“Advance eligible truck parking with a clear roadway safety nexus” is the new funding priority for Safe Streets and Roads for All (SS4A), under the Bipartisan Infrastructure Law. Not only did SS4A add this new category in March 2026, but they’ve elevated it by including it on the list of factors that will make grant applications “more competitive,” meaning, more likely to receive funding.
SS4A’s decision to add truck parking as both an eligible category and an explicit competitiveness factor is significant. It lifts truck parking solutions to a new nationwide priority level.
Planners can improve truck safety via a range of project types, from hard infrastructure to technology pilots. What makes a grant application competitive isn’t just identifying a problem; it’s demonstrating precisely where investment will reduce safety risks.

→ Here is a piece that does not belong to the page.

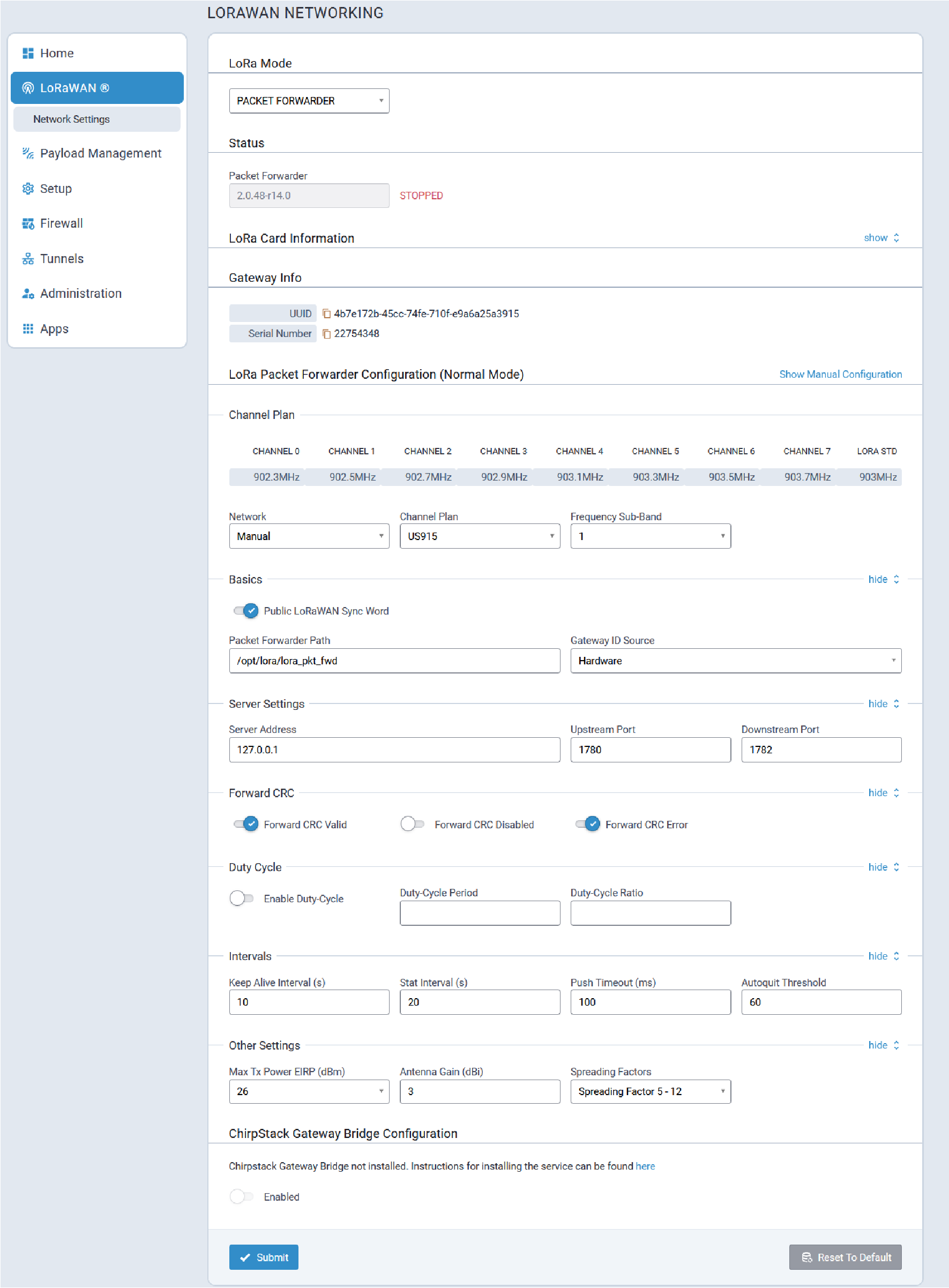
Task: Click the Tunnels network icon
Action: click(x=27, y=259)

Here are six new opportunities to explore for improving truck parking safety in your region, each grounded in the kind of empirical demand evidence that strengthens any grant funding case.

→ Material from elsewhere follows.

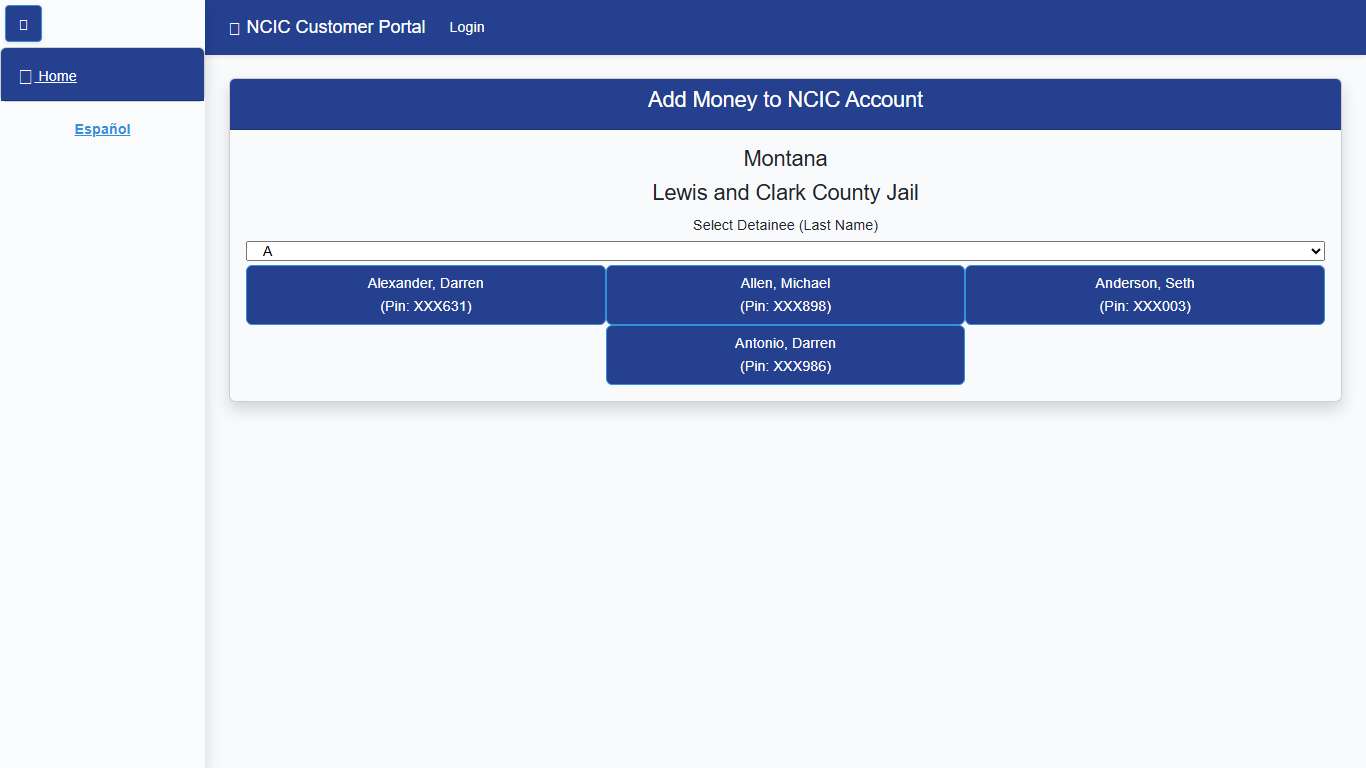Select detainee Alexander, Darren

New authorized truck parking capacity on high-demand corridors
The most direct intervention is also the most fundable: building more spaces where drivers actually need them. Altitude’s recent truck parking report identifies corridors with 5,000 or more annual long-duration ramp parking events as having sufficient demonstrated demand to support new facilities — roughly 14 or more unauthorized overnight stops per day on a given segment. That’s not an estimate or a survey result; it’s observed behavior from real truck movements. For DOTs preparing an SS4A application, this threshold gives you a defensible, data-backed site selection methodology rather than a map drawn from intuition.

Figure 1: An analysis of North Carolina identifies locations of long-duration (9-12 hours) heavy-duty truck parking events taking place on highway on/off ramps from November 1, 2024 to October 31, 2025.